[Fragmento seleccionado]
━━━
Los acontecimientos de esta vida, tanto buenos como malos, hay que aceptarlos de manera subordinada a la vida eterna, porque todos son bienes espirituales, aunque muchos tengan apariencia de males. La tierra es un lugar de destierro, un valle de lágrimas, como rezamos en la salve, un espacio de miserias que nos acompañan hasta la sepultura. Merece la pena sufrir con la esperanza de gozar eternamente de la visión y gozo de Dios en el Cielo, porque “los sufrimientos del tiempo presente no son comparables con la gloria que se ha de manifestar en nosotros” (Rm 8,18); y si sabemos soportarlos  santamente,  nos preparan el pesado caudal de gloria eterna (2 Co, 4,17).

Los cristianos padecemos con esperanza todos los sufrimientos de esta vida con los ojos puestos en el Cielo.

 Hay que vivir con esperanza. Es lícito y, a veces obligatorio, procurar, a todo precio, la salud que se ha perdido, en cumplimiento del quinto mandamiento de la ley de Dios en su sentido positivo, que manda conservar la salud, aplicar los adelantos modernos de la ciencia y de la técnica, y  recuperar la integridad física, si esa es la voluntad de Dios. Es un pecado atentar contra el don de la vida, regalo de Dios, rehusando los medios necesarios para conservarla y recuperarla. Se puede luchar con esperanza por conseguir bienes materiales, merecer cargos y honores humanos con sacrificios y esfuerzos, cultivar las vocaciones artísticas, recreativas y deportivas con fines personales, familiares o sociales, y, mejor aún, en estado de gracia, que hace meritorias sobrenaturalmente todas las acciones del hombre. Las obras humanas, grandes o pequeñas, realizadas con la gracia y el esfuerzo humano gracia merecen Cielo. La gracia de Dios hace grandes las cosas pequeñas, y el desamor pequeñas las cosas grandes.
━━━
[Lo que se pide] Cita, por favor, sin cambiar nada, el tramo del fragmento sobre la esperanza cristiana que va desde "Los acontecimientos de" hasta "en el Cielo.".

[Datos recopilados]
━━━
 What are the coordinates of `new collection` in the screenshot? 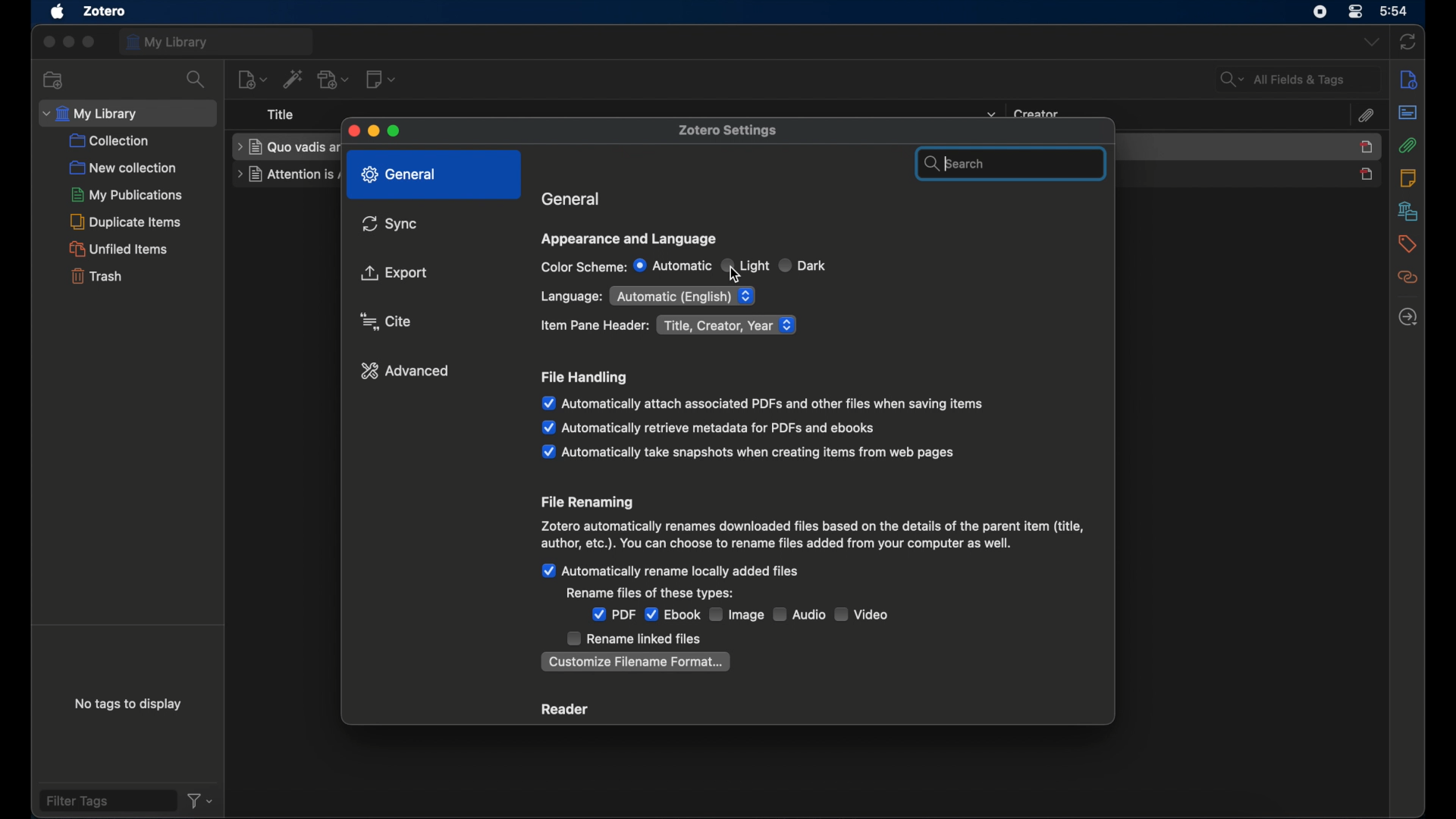 It's located at (126, 169). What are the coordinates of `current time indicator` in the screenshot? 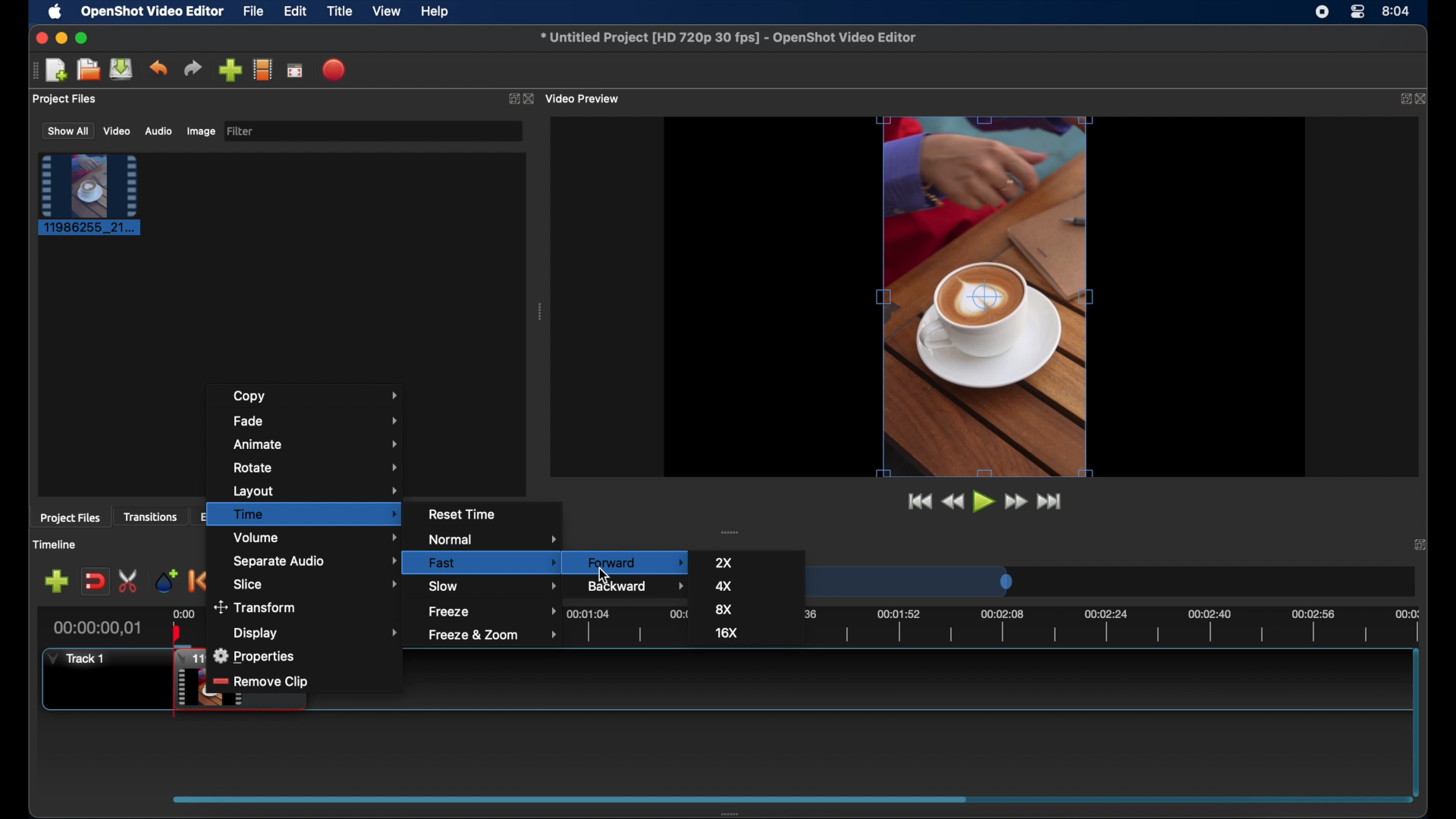 It's located at (98, 628).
━━━
[Respuesta completa]
Los acontecimientos de esta vida, tanto buenos como malos, hay que aceptarlos de manera subordinada a la vida eterna, porque todos son bienes espirituales, aunque muchos tengan apariencia de males. La tierra es un lugar de destierro, un valle de lágrimas, como rezamos en la salve, un espacio de miserias que nos acompañan hasta la sepultura. Merece la pena sufrir con la esperanza de gozar eternamente de la visión y gozo de Dios en el Cielo, porque “los sufrimientos del tiempo presente no son comparables con la gloria que se ha de manifestar en nosotros” (Rm 8,18); y si sabemos soportarlos  santamente,  nos preparan el pesado caudal de gloria eterna (2 Co, 4,17).

Los cristianos padecemos con esperanza todos los sufrimientos de esta vida con los ojos puestos en el Cielo.